'Maro', más de 30.000 viñetas de una vida dedicada al humor que su familia quiere 'resucitar'

La viuda del humorista gráfico, María del Carmen Ramírez, está recopilando su obra para exponerla en su vivienda y que se siga "recordando" su figura

'Maro', en un autorretrato que hay colgado en su casa. FOTO: MANU GARCÍA
'Maro', en un autorretrato que hay colgado en su casa. FOTO: MANU GARCÍA

Su despacho se mantiene intacto. Una gran mesa lo preside. En ella, lápices, carpetas y un folio con viñetas de su célebre personaje Paco el parao, como si estuvieran recién dibujadas. Las estanterías que la rodea están llenas de libros y, en una de ellas, hay en torno a 60 carpetas con sus viñetas ordenadas por meses. Unas 300 por trimestre. Un cálculo rápido dan como resultado unos 18.000 dibujos, a los que hay que sumar los que aun quedan por catalogar, que están guardados en un armario situado en una esquina de la estancia. Unos 30.000 en total, según sus allegados. Y es que la carrera del humorista gráfico Manuel Rodríguez Romero, Maro (Jerez, 1934-2009), fue muy prolífica. “Estuvo dibujando hasta el día de su muerte”, cuenta su viuda, María del Carmen Ramírez, que abre las puertas de su casa a lavozdelsur.es.
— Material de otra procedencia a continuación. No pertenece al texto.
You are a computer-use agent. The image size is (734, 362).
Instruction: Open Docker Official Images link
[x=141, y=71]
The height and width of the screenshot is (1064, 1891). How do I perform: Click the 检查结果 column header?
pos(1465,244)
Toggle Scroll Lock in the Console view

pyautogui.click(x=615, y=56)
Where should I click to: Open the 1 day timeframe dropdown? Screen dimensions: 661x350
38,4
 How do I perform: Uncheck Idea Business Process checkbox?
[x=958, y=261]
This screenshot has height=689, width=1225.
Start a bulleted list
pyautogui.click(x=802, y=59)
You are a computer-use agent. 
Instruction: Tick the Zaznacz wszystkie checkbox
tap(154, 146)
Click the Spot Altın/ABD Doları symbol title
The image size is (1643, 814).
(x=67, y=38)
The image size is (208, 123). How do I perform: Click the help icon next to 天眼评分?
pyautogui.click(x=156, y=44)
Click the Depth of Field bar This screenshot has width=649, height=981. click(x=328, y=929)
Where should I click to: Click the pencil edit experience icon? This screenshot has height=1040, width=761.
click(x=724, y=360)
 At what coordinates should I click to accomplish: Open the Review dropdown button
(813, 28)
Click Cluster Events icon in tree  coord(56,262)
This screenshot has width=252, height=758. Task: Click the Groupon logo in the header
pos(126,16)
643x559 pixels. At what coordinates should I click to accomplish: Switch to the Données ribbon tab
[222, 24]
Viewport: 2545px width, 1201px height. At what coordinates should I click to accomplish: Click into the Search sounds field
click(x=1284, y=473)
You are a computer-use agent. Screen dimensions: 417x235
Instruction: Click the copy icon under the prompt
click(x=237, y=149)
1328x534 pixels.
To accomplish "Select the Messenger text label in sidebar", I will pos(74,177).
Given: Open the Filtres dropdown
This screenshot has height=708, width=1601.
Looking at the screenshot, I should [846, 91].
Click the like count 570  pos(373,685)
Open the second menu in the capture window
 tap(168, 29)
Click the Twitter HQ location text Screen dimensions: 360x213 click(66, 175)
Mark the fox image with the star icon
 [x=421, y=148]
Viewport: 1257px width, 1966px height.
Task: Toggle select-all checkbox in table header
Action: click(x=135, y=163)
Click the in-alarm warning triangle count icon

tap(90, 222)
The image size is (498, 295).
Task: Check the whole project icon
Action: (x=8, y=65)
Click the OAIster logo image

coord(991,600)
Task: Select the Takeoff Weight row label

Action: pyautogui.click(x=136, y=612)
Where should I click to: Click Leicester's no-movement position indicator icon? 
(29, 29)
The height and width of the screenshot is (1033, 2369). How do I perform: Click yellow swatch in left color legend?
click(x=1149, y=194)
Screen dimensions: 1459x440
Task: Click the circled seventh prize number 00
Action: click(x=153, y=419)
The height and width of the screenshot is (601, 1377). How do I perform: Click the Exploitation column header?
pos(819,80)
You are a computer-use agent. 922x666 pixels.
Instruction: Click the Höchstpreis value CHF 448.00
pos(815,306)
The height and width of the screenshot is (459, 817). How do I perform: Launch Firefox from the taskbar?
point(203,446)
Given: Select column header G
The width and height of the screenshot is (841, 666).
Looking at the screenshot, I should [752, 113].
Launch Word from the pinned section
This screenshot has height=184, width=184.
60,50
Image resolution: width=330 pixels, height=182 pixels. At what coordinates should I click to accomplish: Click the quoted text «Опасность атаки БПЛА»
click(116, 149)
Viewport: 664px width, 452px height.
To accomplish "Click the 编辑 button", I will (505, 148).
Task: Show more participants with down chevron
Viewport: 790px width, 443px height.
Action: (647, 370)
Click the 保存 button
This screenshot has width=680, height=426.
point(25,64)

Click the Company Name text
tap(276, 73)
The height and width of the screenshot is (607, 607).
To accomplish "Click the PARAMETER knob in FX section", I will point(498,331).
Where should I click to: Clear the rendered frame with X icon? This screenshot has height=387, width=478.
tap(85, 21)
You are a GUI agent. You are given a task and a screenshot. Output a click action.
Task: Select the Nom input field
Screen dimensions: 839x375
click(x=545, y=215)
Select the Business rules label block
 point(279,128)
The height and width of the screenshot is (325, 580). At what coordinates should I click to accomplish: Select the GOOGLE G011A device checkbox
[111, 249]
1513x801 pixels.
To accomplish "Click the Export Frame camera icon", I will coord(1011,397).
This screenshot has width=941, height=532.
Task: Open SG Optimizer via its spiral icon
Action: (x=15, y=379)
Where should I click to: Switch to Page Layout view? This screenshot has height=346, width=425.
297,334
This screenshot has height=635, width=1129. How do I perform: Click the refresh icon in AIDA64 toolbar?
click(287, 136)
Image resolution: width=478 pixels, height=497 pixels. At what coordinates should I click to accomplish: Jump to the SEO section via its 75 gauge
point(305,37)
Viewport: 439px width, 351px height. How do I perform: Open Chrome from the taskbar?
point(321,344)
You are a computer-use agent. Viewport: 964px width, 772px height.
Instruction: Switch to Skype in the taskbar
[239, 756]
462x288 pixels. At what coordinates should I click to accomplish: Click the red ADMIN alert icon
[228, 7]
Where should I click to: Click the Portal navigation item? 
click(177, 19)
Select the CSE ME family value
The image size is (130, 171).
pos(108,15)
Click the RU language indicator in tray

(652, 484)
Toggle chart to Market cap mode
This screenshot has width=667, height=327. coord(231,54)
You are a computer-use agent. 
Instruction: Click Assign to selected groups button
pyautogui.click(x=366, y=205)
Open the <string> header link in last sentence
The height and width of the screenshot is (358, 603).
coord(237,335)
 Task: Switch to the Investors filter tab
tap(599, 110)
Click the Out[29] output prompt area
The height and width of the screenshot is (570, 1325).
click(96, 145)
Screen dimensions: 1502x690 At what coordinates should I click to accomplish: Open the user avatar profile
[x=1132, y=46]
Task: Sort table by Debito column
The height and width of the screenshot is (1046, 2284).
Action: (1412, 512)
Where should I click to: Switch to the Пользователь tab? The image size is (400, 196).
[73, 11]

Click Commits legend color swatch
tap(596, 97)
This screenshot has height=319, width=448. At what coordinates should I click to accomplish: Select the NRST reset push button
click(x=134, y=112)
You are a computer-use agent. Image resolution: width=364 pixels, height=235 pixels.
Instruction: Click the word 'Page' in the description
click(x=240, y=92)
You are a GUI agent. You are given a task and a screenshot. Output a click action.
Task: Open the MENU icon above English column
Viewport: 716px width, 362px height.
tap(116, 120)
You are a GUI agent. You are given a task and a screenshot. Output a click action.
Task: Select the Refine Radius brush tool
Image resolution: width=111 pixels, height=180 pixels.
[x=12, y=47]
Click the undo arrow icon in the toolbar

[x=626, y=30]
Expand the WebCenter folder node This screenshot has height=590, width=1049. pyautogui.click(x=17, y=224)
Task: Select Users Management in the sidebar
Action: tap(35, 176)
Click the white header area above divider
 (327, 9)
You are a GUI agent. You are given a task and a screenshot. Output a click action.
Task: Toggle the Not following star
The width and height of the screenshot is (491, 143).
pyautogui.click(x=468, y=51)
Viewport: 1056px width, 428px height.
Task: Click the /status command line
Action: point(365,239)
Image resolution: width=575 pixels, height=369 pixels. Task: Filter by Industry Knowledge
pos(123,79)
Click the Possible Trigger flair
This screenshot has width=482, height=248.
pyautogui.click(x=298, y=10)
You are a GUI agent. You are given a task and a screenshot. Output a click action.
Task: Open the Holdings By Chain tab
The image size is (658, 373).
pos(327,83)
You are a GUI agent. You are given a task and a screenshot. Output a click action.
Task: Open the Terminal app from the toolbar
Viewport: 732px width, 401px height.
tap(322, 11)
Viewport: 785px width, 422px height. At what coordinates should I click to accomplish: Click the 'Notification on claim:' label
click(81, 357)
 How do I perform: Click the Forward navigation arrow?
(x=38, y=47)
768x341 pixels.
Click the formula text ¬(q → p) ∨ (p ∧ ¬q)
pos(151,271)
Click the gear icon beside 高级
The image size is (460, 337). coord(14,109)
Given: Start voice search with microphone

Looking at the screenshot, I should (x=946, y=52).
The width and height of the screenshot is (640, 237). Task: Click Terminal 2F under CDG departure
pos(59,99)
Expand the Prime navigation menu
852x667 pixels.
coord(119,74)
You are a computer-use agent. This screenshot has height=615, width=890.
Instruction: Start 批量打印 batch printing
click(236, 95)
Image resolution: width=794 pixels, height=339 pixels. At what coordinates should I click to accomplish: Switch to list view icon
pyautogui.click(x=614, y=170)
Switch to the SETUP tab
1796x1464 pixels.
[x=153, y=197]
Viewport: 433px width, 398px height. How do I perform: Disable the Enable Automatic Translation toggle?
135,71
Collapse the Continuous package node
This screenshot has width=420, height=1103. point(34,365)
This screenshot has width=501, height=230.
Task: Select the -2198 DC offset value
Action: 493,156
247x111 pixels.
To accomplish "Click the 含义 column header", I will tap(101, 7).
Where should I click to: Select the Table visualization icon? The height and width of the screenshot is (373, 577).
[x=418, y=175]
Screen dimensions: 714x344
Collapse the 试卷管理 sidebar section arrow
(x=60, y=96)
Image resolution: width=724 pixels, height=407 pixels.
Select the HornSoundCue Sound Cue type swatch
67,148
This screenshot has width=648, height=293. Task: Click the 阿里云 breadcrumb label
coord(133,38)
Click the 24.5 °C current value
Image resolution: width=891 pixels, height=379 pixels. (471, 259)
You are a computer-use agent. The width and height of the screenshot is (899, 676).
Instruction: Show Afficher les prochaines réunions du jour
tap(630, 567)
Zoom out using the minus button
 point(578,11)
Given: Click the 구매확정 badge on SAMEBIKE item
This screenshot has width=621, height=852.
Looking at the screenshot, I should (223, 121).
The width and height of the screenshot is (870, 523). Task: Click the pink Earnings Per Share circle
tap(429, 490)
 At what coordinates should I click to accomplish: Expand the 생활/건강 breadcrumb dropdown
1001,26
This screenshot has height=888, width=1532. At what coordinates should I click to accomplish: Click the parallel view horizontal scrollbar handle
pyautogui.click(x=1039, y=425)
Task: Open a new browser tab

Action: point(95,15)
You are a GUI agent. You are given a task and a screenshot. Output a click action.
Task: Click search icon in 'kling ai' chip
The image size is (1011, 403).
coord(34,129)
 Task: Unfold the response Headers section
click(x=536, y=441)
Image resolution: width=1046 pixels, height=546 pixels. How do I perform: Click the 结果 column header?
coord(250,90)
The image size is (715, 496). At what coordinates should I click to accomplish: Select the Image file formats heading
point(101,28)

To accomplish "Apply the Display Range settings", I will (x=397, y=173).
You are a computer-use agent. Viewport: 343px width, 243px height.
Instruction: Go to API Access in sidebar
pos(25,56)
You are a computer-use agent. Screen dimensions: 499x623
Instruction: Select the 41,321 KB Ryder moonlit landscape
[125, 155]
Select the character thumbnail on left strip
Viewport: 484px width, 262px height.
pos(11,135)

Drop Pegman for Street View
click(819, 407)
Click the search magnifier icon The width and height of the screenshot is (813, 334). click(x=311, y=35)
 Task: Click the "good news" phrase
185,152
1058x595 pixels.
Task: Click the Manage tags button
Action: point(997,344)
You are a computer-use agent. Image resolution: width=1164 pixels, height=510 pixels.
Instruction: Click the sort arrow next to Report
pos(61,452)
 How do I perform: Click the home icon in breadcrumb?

“Lo estoy organizando todo, para eso soy muy especial, muy jartible”, comenta María del Carmen, Mami para su círculo más íntimo, quien cuenta que pretende recopilar su obra y organizar una exposición en el patio de su propia casa, en la plaza Rafael Rivero de Jerez. “Quiero llenarlo todo de obras suyas y abrir la puerta para el que quiera verlo”, sostiene. La última muestra con viñetas de Maro tuvo lugar en 2013 en la Escuela de Arte, cuatro años después de su fallecimiento, poco después de la publicación de un libro con 135 viñetas de Paco el parao publicado por la editorial Tierra de Nadie.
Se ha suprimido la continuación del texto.